Mesoke a écrit : 12 août 2020 08:43
Ok j'avoue, j'ai regardé cette étude vite fait hier, et je n'avais pas vu qu'il y avait une petite barre en bas à faire coulisser pour avoir la dernière colonne du tableau. Mea culpa. Mais bon, à des arrondis près on y trouve les chiffres que j'avais calculés. Et donc les même conclusions :
- les groupes ne sont pas constitués de manière rigoureuse. Je le répète : oui Raoult soigne, mais avec un soin dont on n'a aucune preuve d'efficacité. Donc il ne guérit pas forcément. Donc ne pas administrer son traitement ne changerait peut-être pas grand chose, donc il pourrait faire un vrai groupe contrôle randomisé. Ce qui ne signifie par ailleurs pas qu'on va donner un médicament dangereux à des personnes à risque. Les scientifiques ne sont pas des bourreaux aveugles ...
- Quand on compare la colonne HCQ+AZ > 3 jours et la dernière colonne, sans HCQ ni AZ on voit ... peu de grosse différence sur les résultats (mais quand même mieux pour le protocole Raoult). Mais surtout comment tu expliques les chiffres démesurément élevés des colonnes HCQ+AZ < 3 jours, HCQ seul et AZ seul ? Et ce même par rapport au groupe contrôle ? Genre prendre HCQ+AZ pendant 1 ou 2 jours, prendre juste du HCQ ou juste du AZ ça multiplie par 3 ou 5 les chances d’aggraver la maladie ? Ah non, si on va voir la composition des groupes on remarque que ces 3 groupes sont surreprésentés en vieux et en personnes vulnérables, alors que le groupe testé a plus de jeunes et moins de personnes à risque ... D'où, encore une fois, l'intérêt de créer des groupes randomisés. Parce que là c'est impossible de comparer et de tirer des vraies conclusions fiables. Forcément le groupe qui contient les personnes ayant le moins de risques a les meilleurs résultats ...

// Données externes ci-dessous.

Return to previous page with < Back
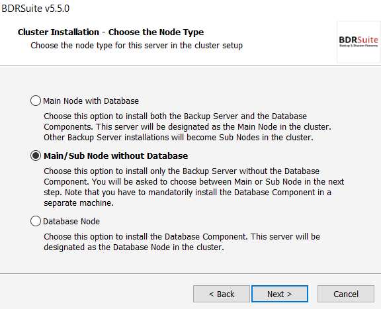 pyautogui.click(x=222, y=294)
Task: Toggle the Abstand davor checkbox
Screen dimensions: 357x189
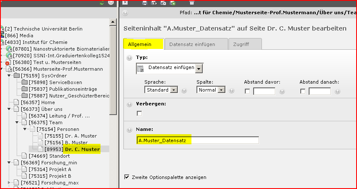Action: tap(247, 91)
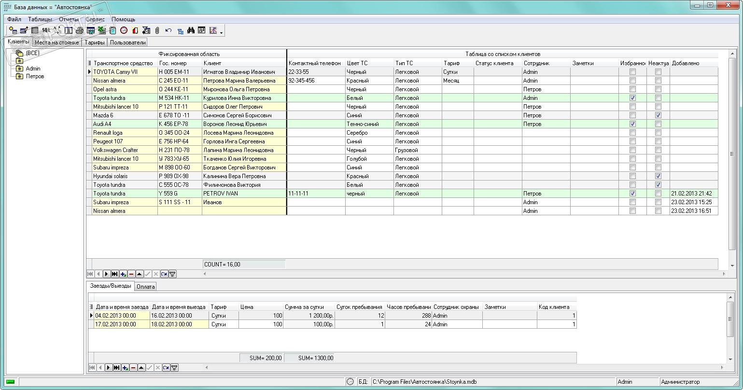Viewport: 743px width, 390px height.
Task: Click the printer icon in the toolbar
Action: coord(80,30)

- il faut juste comprendre que ce ne sont pas ceux qui ont les moyens de se faire entendre le plus qui représentent la totalité de la communauté scientifique ; là aussi, il y a une majorité silencieuse ... il suffit de quelques pions bien placés pour orienter toute l'information , aidés en cela par tous ceux qui ont des intérêts en jeu, qu'ils soient existentiels ou financiers
donc , VOUS ne voulez pas voir les preuves d'efficacité, mais il y a de nombreux scientifiques qui les voient ... va falloir se poser des questions à un moment donné sur votre conception de la science et de la médecine.
- cette étude a plus été faite pour rendre compte de résultats obtenus que pour vérifier l'efficacité d'un traitement, déjà testé au préalable avant généralisation
il y a un paramètre que tu ne prends pas en compte : c'est le délai entre les premiers symptômes et la prise en charge ; le cas des personnes qui ont eu la bithérapie < 3 jours correspond soit à des patients qui étaient déjà en phase avancée de la maladie, et pour lesquels le protocole n'avait plus autant d'intérêt, soit à des patients qui ne l'ont pas supporté ou ont décidé de l'arrêter.
le taux élevé d'admission en soins intensifs et de décès tend à démontrer la 1ère hypothèse
dans la dernière étude, il y a un diagramme très bien expliqué des différentes phases de maladie et des traitements potentiels associés.
Et encore une fois, la construction des groupes est basée sur l'intérêt et le choix du patient, pas sur la démonstration ; on a donc traité les patients en fonction de leurs comorbidités et contre-indications ; ça ne me parait pas choquant, il faut juste se placer sous un angle humain.
- Les preuves d'efficacité sont parfois dans les données elles mêmes, et c'est le cas en l'occurrence ; le portage viral passe de 20 jours en moyenne constatée à peu près partout à 10 jours pour la grande majorité des patients de l'IHU ;
il n'y a pas à couper les cheveux en 4, quand on voit le merdier que ce virus a engendré, c'est quand même rassurant de savoir qu'on peut en guérir simplement en 10 jours et limiter ainsi sa contagiosité dans la population.